All lines in the records below with the word "opens" must be returned.

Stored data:
=====

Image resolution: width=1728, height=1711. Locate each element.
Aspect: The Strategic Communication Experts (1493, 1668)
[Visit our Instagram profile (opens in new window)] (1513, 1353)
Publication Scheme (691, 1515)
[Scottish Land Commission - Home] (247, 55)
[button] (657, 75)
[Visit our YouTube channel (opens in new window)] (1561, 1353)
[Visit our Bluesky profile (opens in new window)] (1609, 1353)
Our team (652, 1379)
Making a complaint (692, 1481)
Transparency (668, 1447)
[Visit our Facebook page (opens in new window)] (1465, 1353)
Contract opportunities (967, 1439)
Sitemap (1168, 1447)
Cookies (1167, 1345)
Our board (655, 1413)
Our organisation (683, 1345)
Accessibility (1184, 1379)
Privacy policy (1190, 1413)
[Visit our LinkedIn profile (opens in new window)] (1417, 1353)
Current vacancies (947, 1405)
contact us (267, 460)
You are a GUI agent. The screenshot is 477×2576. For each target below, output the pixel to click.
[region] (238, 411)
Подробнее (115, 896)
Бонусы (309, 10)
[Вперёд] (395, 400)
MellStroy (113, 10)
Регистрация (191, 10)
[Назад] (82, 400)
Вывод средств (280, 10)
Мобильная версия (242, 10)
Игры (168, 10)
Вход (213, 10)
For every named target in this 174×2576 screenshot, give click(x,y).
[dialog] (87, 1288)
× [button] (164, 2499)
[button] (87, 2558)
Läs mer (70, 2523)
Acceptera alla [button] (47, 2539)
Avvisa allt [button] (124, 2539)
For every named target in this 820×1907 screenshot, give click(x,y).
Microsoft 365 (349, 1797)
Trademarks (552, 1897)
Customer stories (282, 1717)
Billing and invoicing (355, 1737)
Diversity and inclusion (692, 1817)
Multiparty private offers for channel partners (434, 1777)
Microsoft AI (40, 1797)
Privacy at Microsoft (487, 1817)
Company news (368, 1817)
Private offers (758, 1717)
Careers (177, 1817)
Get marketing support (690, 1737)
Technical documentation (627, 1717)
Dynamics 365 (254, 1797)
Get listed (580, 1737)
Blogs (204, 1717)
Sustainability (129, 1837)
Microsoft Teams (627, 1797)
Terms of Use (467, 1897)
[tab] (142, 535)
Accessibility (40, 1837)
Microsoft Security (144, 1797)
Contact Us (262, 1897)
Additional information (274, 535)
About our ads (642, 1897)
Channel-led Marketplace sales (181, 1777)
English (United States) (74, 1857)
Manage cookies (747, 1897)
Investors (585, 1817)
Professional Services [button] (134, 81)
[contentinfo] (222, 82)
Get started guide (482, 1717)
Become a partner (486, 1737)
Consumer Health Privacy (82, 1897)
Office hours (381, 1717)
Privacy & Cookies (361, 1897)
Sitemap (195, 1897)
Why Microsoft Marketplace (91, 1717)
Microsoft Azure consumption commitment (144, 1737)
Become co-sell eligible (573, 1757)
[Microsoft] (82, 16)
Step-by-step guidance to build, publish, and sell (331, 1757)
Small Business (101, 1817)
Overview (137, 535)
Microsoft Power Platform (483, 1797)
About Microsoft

=====

▶ ANSWER BOX
[Visit our Instagram profile (opens in new window)] (1513, 1353)
[Visit our YouTube channel (opens in new window)] (1561, 1353)
[Visit our Bluesky profile (opens in new window)] (1609, 1353)
[Visit our Facebook page (opens in new window)] (1465, 1353)
[Visit our LinkedIn profile (opens in new window)] (1417, 1353)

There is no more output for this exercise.